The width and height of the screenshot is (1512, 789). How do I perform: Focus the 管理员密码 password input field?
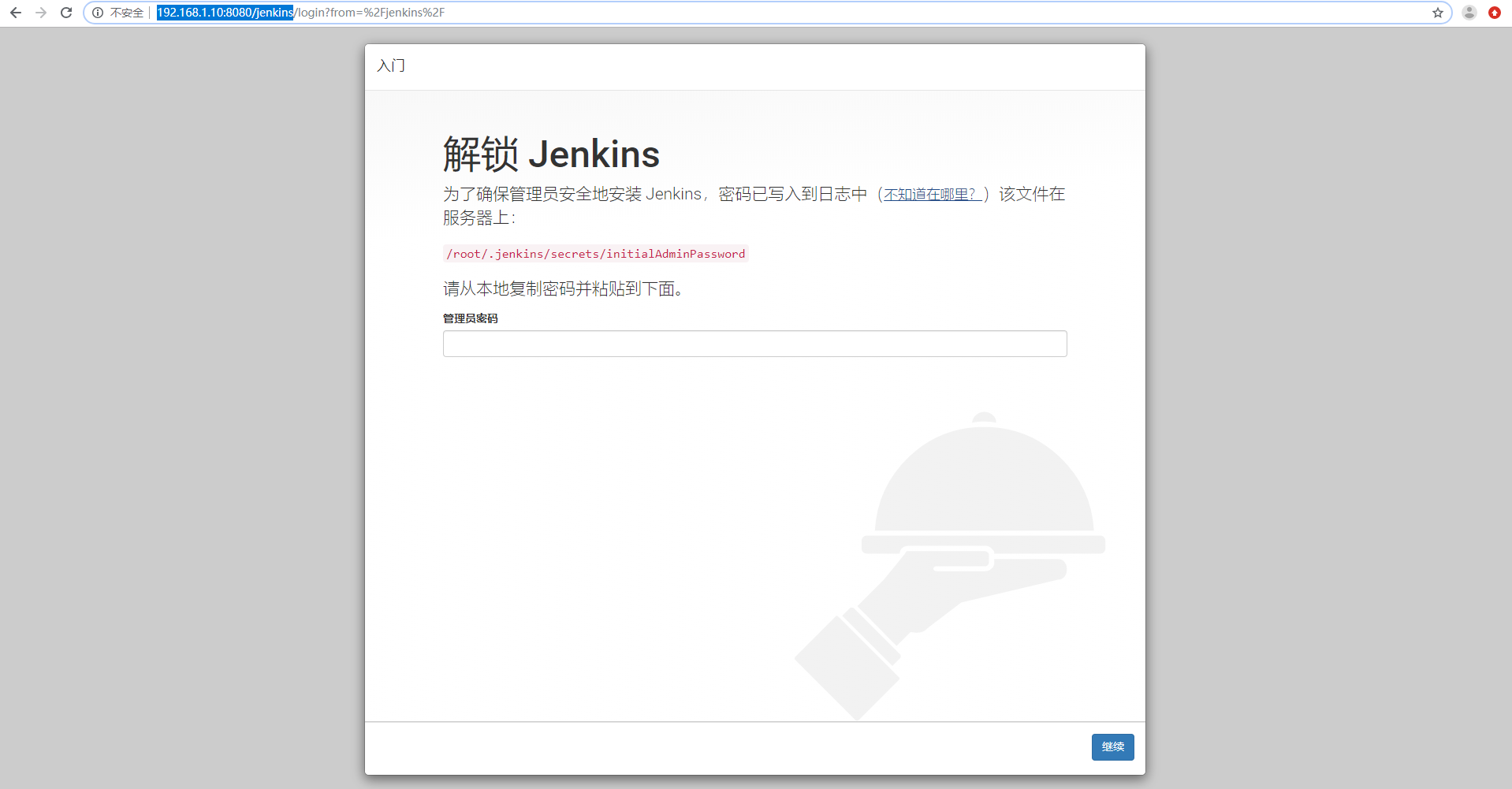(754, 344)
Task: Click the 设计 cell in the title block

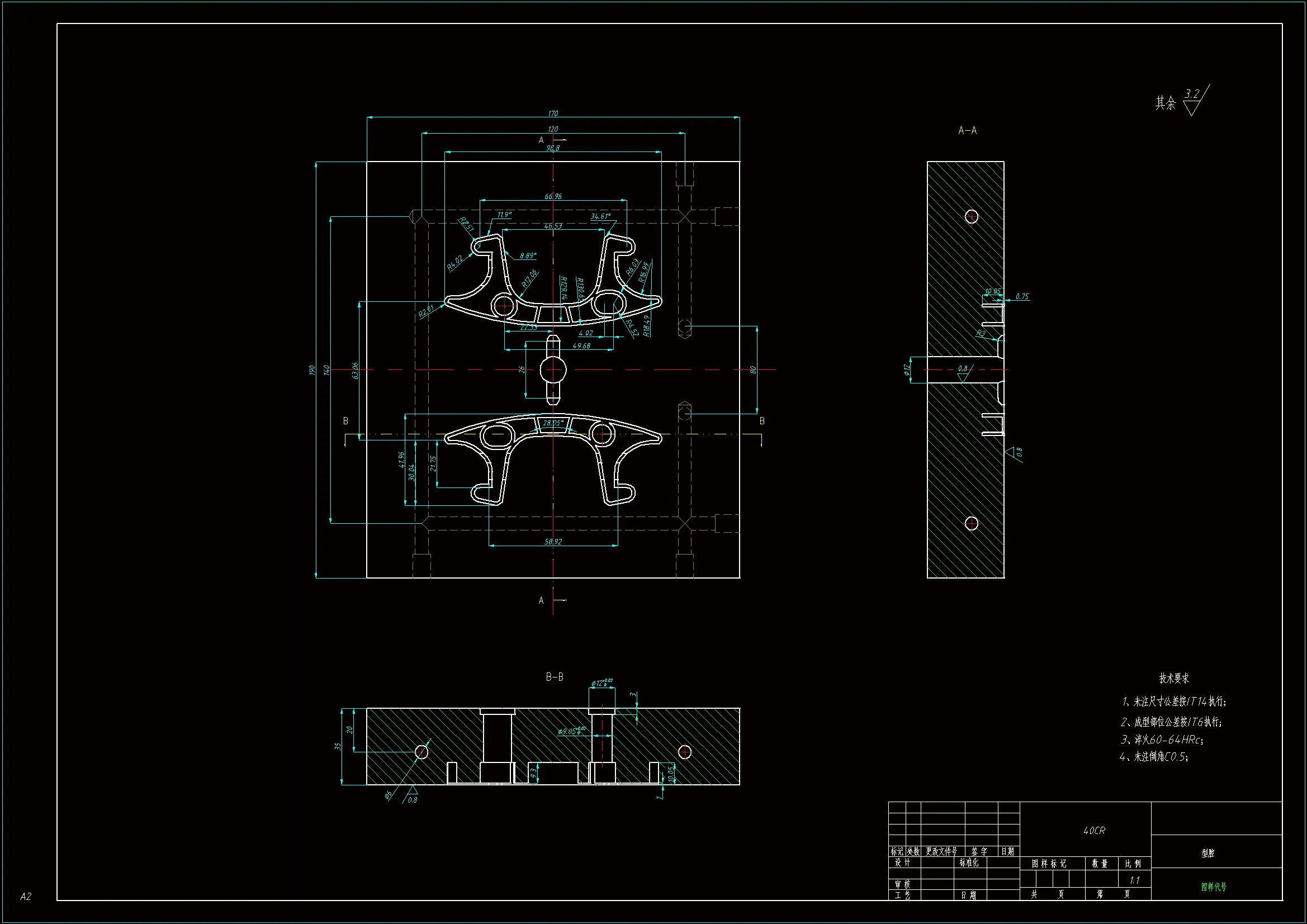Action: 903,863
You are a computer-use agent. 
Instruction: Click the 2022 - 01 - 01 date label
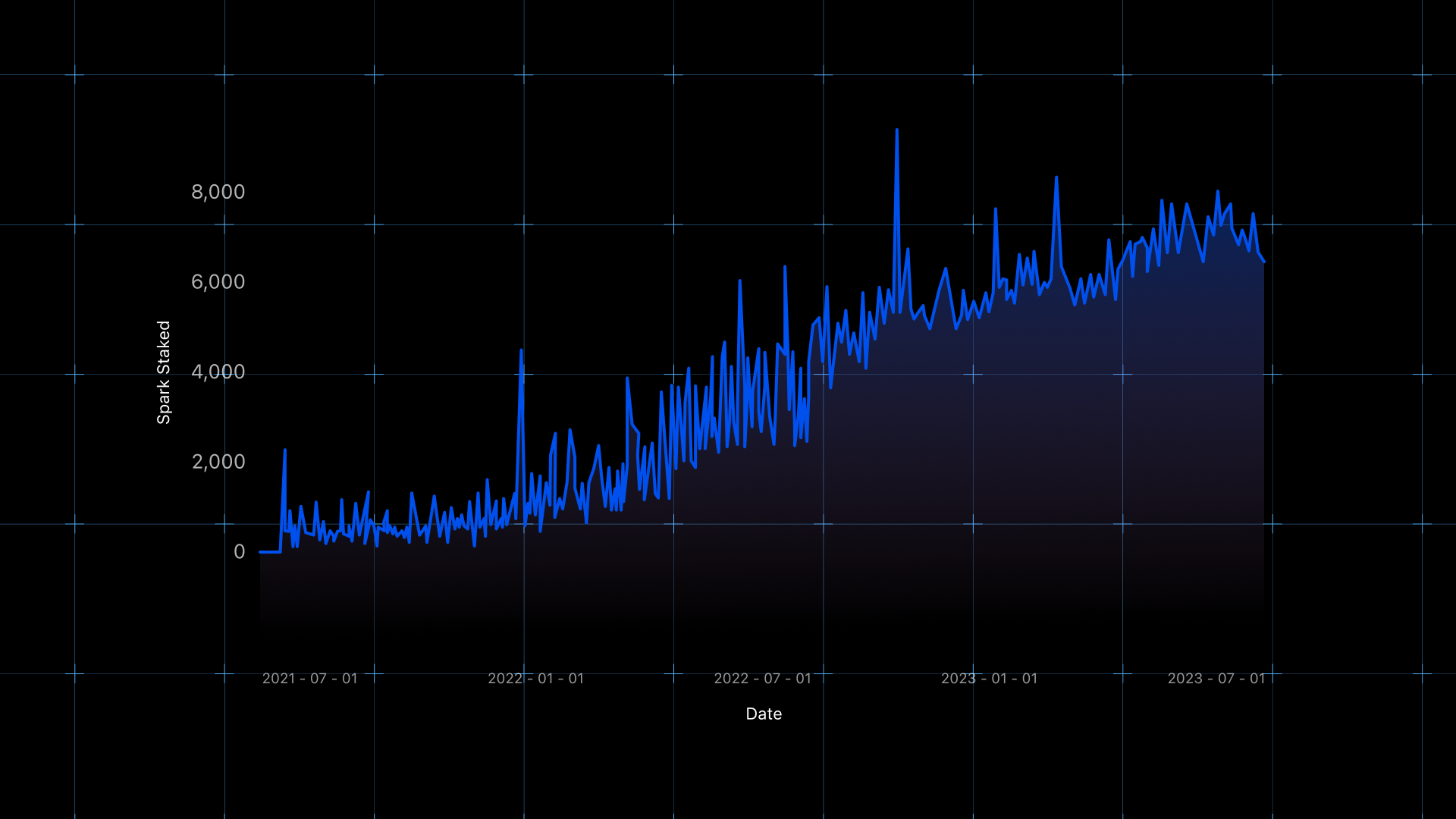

# Activity:
The pictures stay out; repeat exactly the lines from the one with "You are a computer-use agent." to the end of the entries above, and nothing else.

# Final answer:
You are a computer-use agent. 
Instruction: Click the 2022 - 01 - 01 date label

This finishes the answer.